(Beginning of Excerpted passage)

Q: Have you ever given up an invitation so you could stay home and write?
A: Yes. Sometimes I need to send my family out and about so I can have time to write.
Publishing:
Q: What is your system for sending out work?
A: Chaos. But if people I'm acquainted with put out a call, I'm more likely to send work out. I'm trying to become more organized and systematic about sending out work.
I do keep a list of what's out there, so if something is accepted I can withdraw it from other publications.
Q: What have you more recently received: a rejection notice or an acceptance? Was it what you expected?
A: A rejection. Do you ever expect rejection? I always have high hopes. Luckily it arrived at the same time that a publication launched, so it was balanced out.
Q: Where do you generally publish: online, in print, or a mix, and do you have a preference?
A: Both. I like publishing online because it is more accessible to most readers. I like the physicality of a print magazine.
Q: What is the worst (or weirdest, or best) experience you’ve had with a journal/magazine/press & its editor(s)? (No names, please!)
A: Accepted poems that never appeared; and a number of notes saying the poems were coming out in the "next issue" before I finally withdrew them.

(End of Excerpted passage)
(Beginning of Given data)

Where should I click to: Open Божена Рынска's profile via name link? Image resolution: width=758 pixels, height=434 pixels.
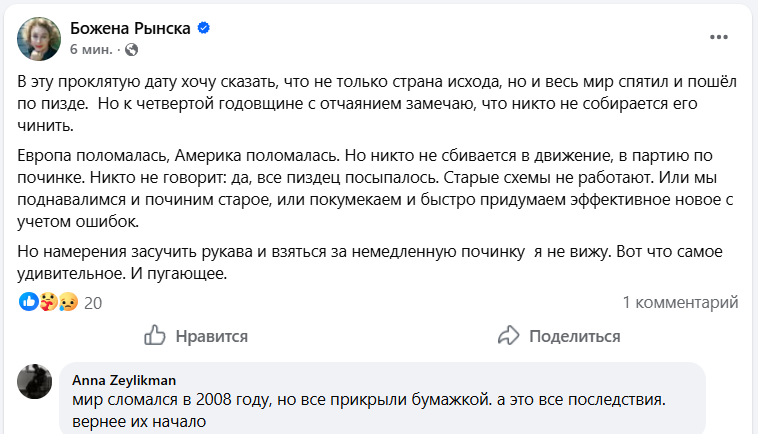(x=130, y=28)
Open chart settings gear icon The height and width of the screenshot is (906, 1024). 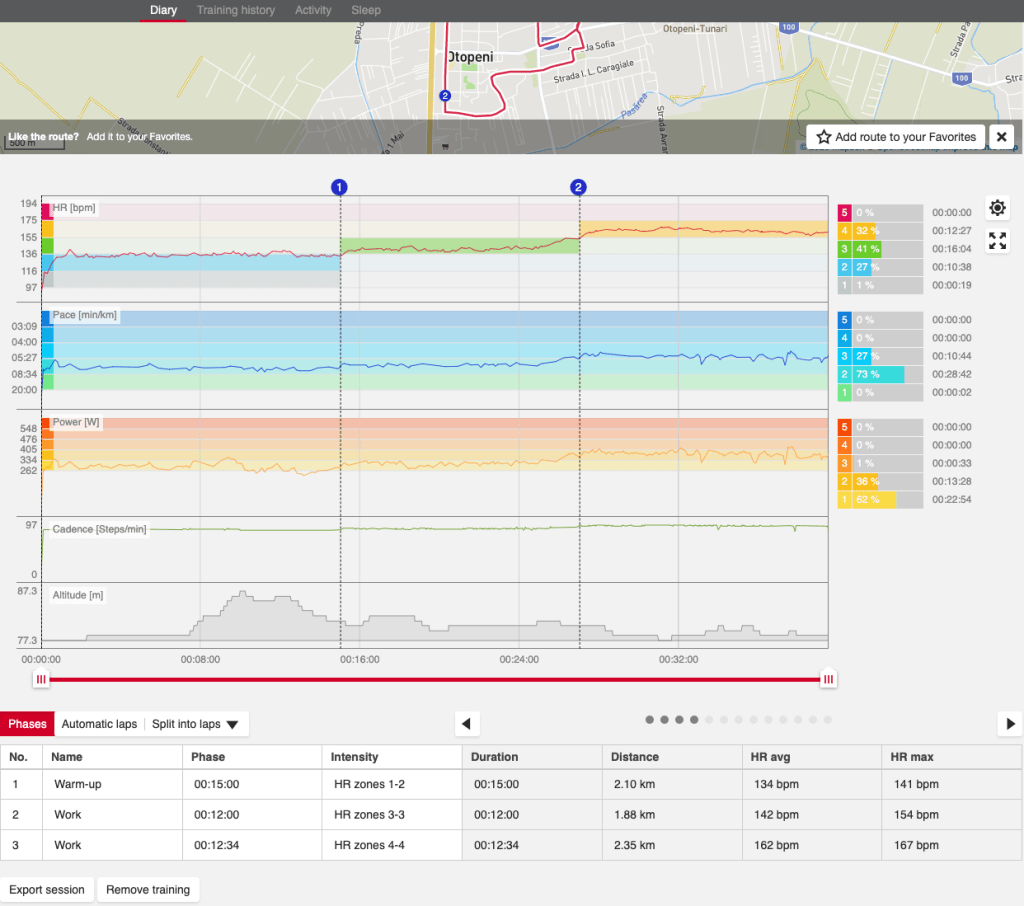click(x=997, y=208)
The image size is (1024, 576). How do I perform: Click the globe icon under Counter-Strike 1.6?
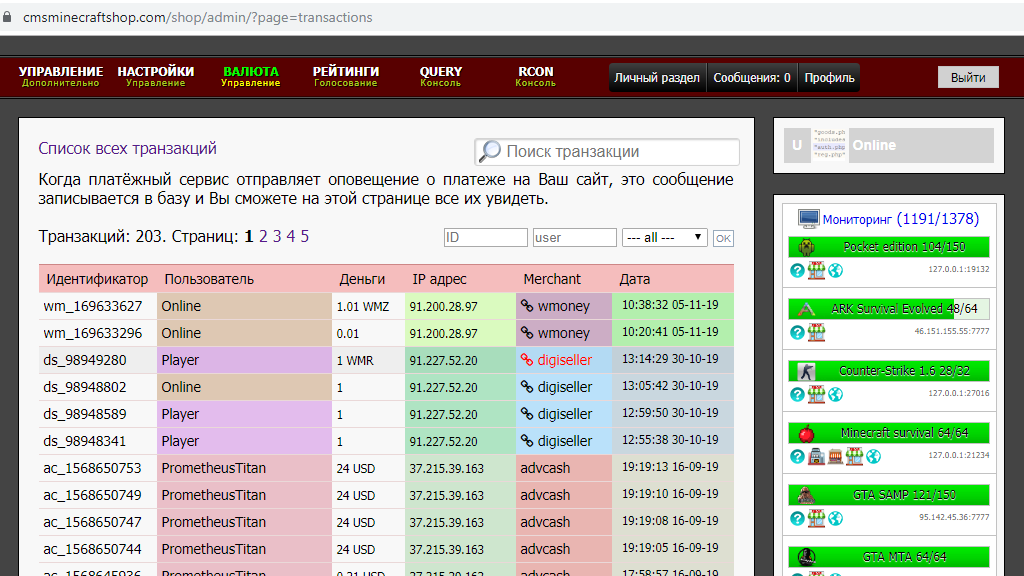835,395
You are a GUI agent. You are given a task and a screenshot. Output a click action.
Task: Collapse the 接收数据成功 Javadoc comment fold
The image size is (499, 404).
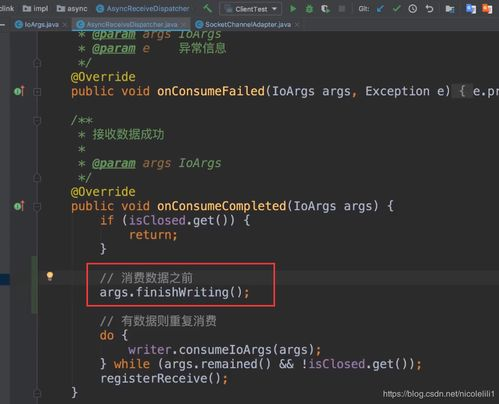coord(37,121)
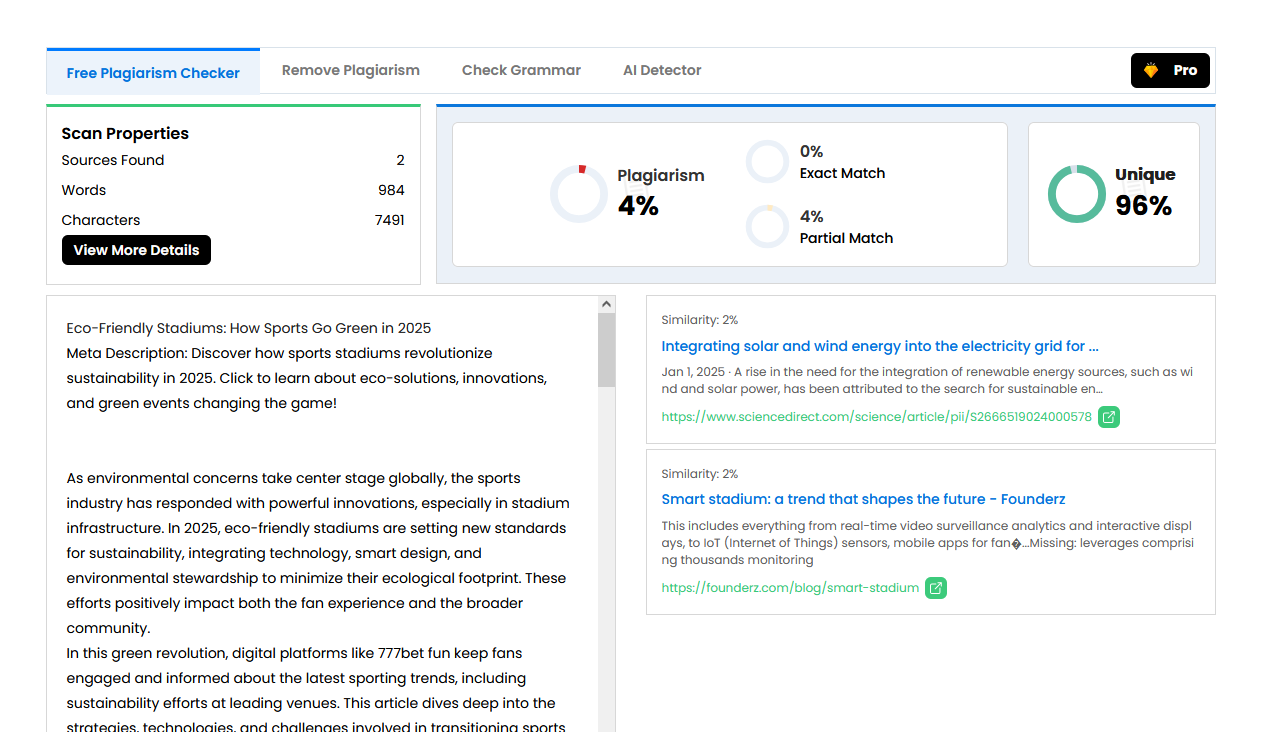Open the ScienceDirect external link icon
The width and height of the screenshot is (1277, 732).
point(1108,417)
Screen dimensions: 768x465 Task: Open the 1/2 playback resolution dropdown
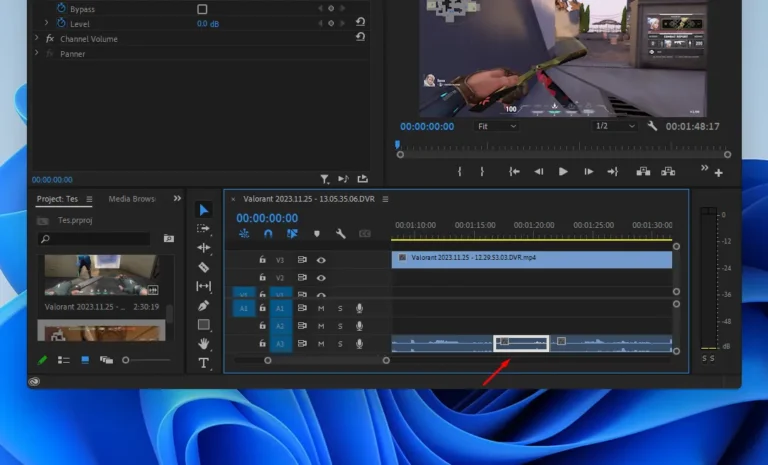(x=615, y=126)
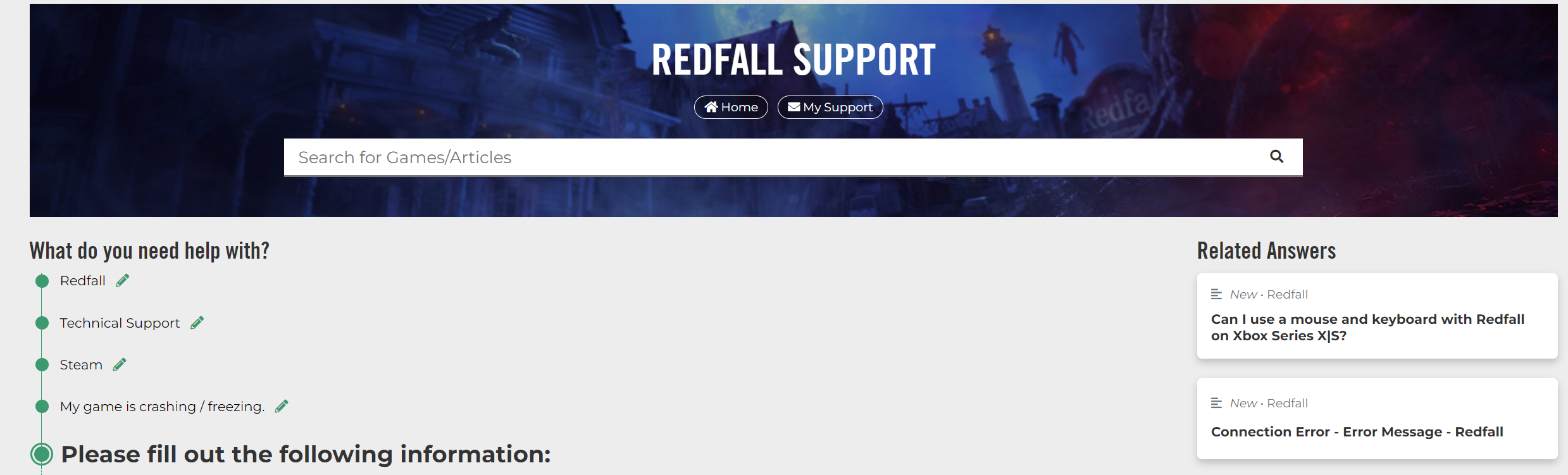1568x475 pixels.
Task: Edit Technical Support step via pencil icon
Action: tap(197, 323)
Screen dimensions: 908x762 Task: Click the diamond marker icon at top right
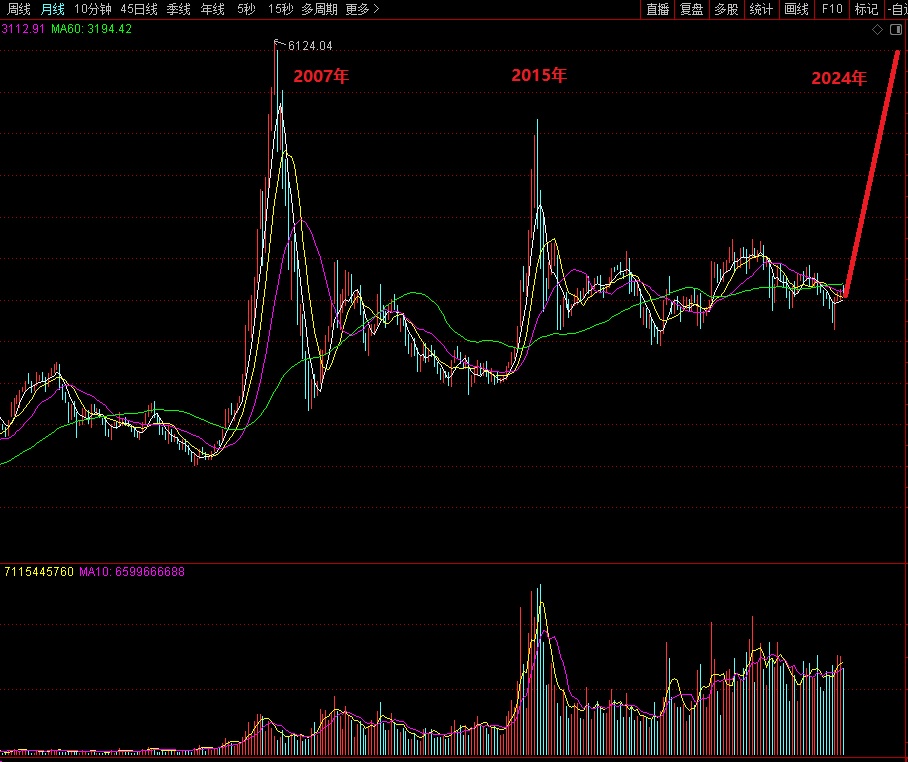pyautogui.click(x=877, y=30)
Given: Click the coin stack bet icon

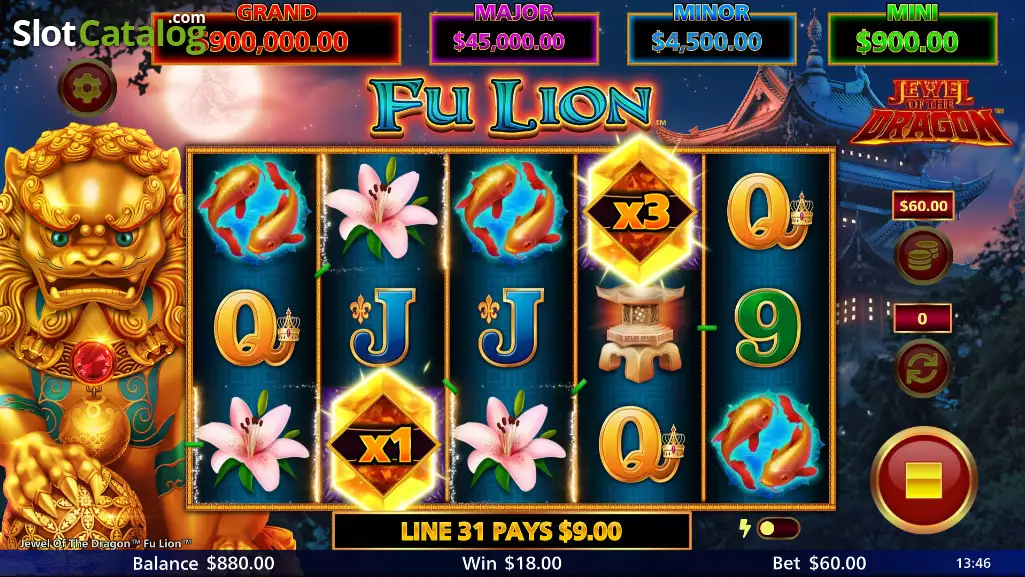Looking at the screenshot, I should [922, 256].
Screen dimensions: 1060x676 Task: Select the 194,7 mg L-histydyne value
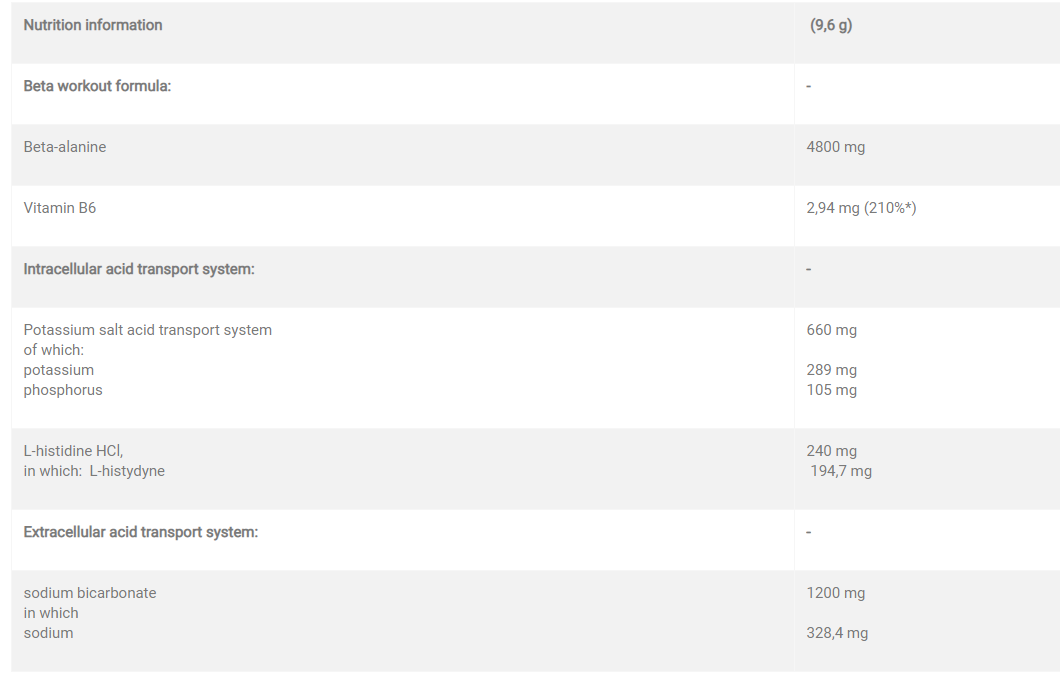click(841, 471)
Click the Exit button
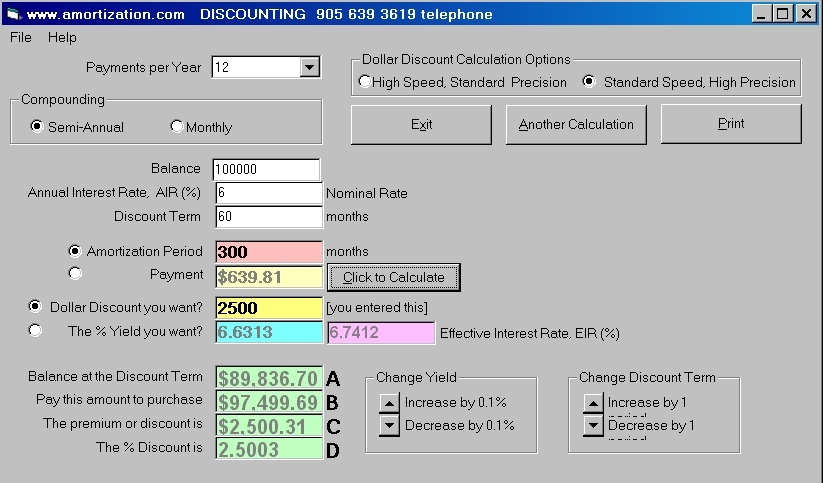Viewport: 823px width, 483px height. 421,124
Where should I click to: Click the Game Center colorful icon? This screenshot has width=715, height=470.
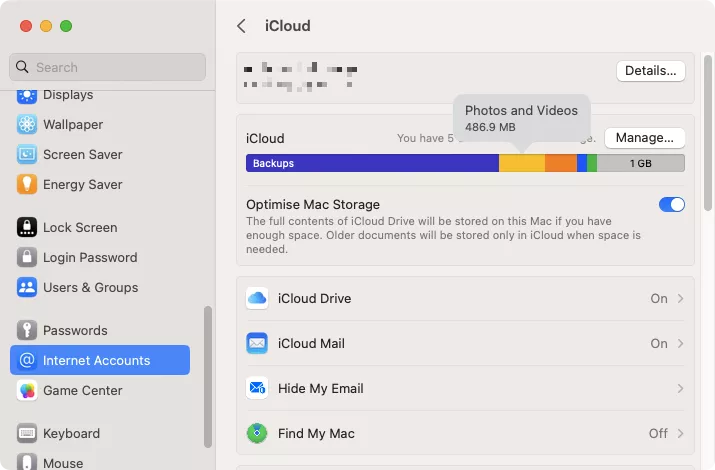click(27, 390)
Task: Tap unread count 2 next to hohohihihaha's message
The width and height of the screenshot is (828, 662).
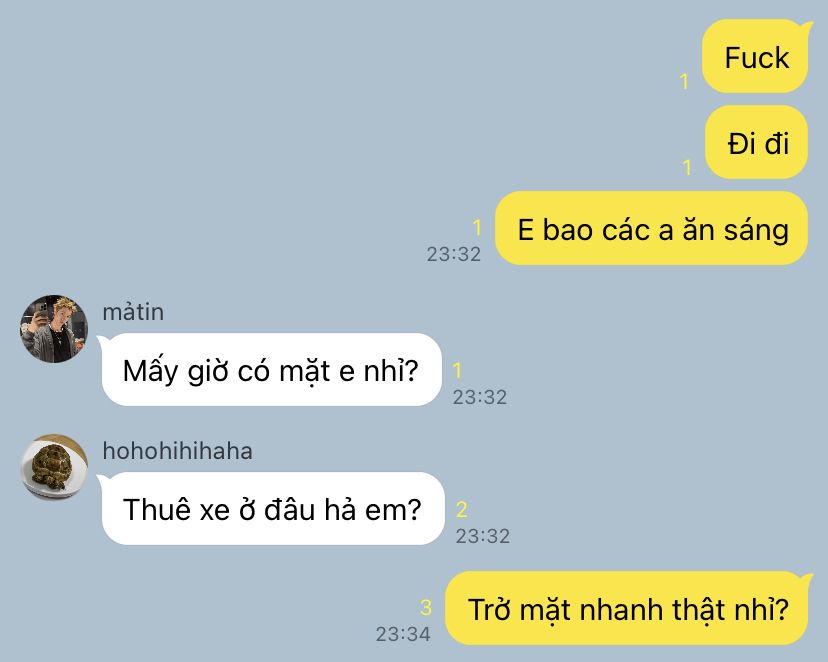Action: coord(462,509)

(End of Given data)

Task requirements:
**1.** In the interview about writing and publishing, why does the writer like publishing online?
**2.** Please carry on the interview about writing and publishing from its last answer.

Responses per task:
**1.** Because it is more accessible to most readers.

**2.**
Q: Have you ever received any fan (or hate) mail? If so, what was that like?
A: Yes. I assume you mean a note from someone I didn't know. The experience was a little strange, but nice -- it was verification that someone had read my work. What really surprised me was when someone told me they had read my Master's thesis.
Practical considerations:
Q: What is your day job, and how does it affect your writing?
A: Teaching math. Contradictory -- provides material, and eats up all my time.
Q: How does your significant other’s occupation affect your writing life?
A: Not sure. It probably makes me more interested in politics, and urban form.
Q: Have there been periods in your life when you couldn't write?
A: Not long periods, but by the second half of the school year, my writing drops off because I run out of steam. Then I get going again the next summer.
Q: Do you have a “poetry budget”?
A: Hard to say. I only go to one workshop a summer. I spend money on magazines and books, though at times there are things I postpone buying (like when we run out of money...).
Q: Have you ever suffered (or made someone else suffer) in the name of your art? (i.e. picked up your kids late from school so you could finish a poem, forgone lunch to buy a book, left a relationship because the other person just didn't understand, etc.)
A: I don't know if my child suffered, but I've almost always had her in summer camps so I would have time to write in the summer. There have been times when I wanted to go off in the mornings before work to write, but it led to too many problems for my family, so lately, I've been getting up very early to write.
Random nonsense:
Q: Do you have any superhuman abilities? (i.e. can you tie a cherry stem in a knot with your tongue, or write a double sestina with both hands tied behind your back?)
A: I can get a room full of teenagers to stop texting (for short periods of time.)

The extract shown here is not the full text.